### Problem to solve
Your task is to repeat exactly the lines from the one with "Image resolution: width=558" through the end of the records, both included; please leave the pictures out.

※

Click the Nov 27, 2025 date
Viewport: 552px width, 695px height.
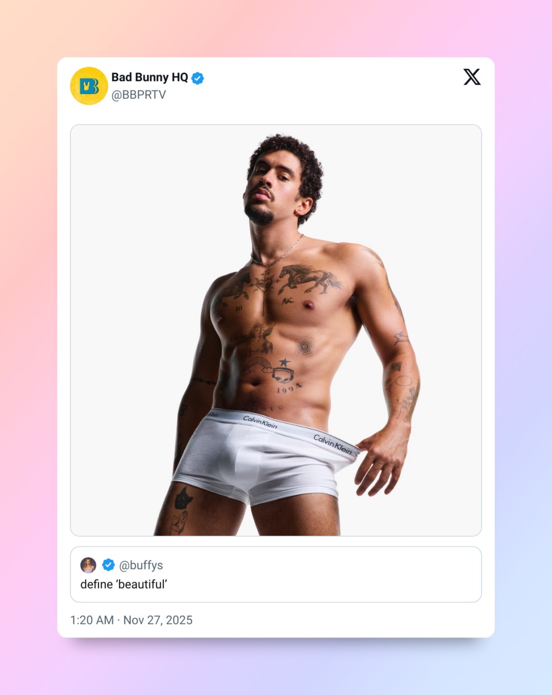tap(158, 620)
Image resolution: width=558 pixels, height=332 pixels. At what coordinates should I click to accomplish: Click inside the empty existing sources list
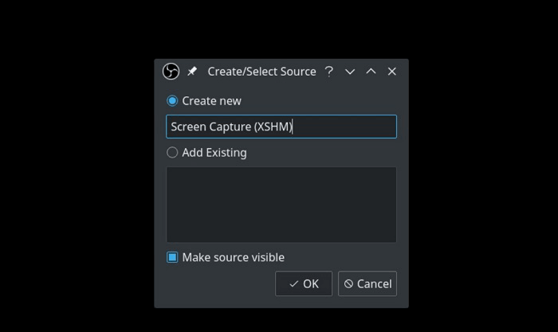[281, 205]
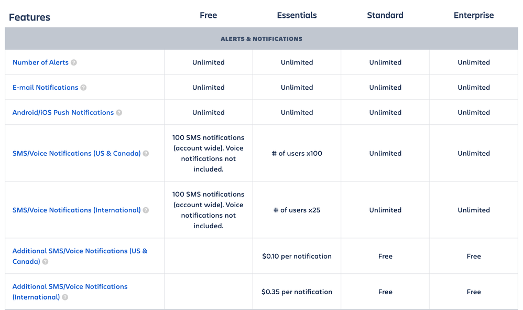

※

### Solution to this exercise
Image resolution: width=558 pixels, height=332 pixels. At what coordinates should I click to accomplish: Click inside the empty existing sources list
[281, 205]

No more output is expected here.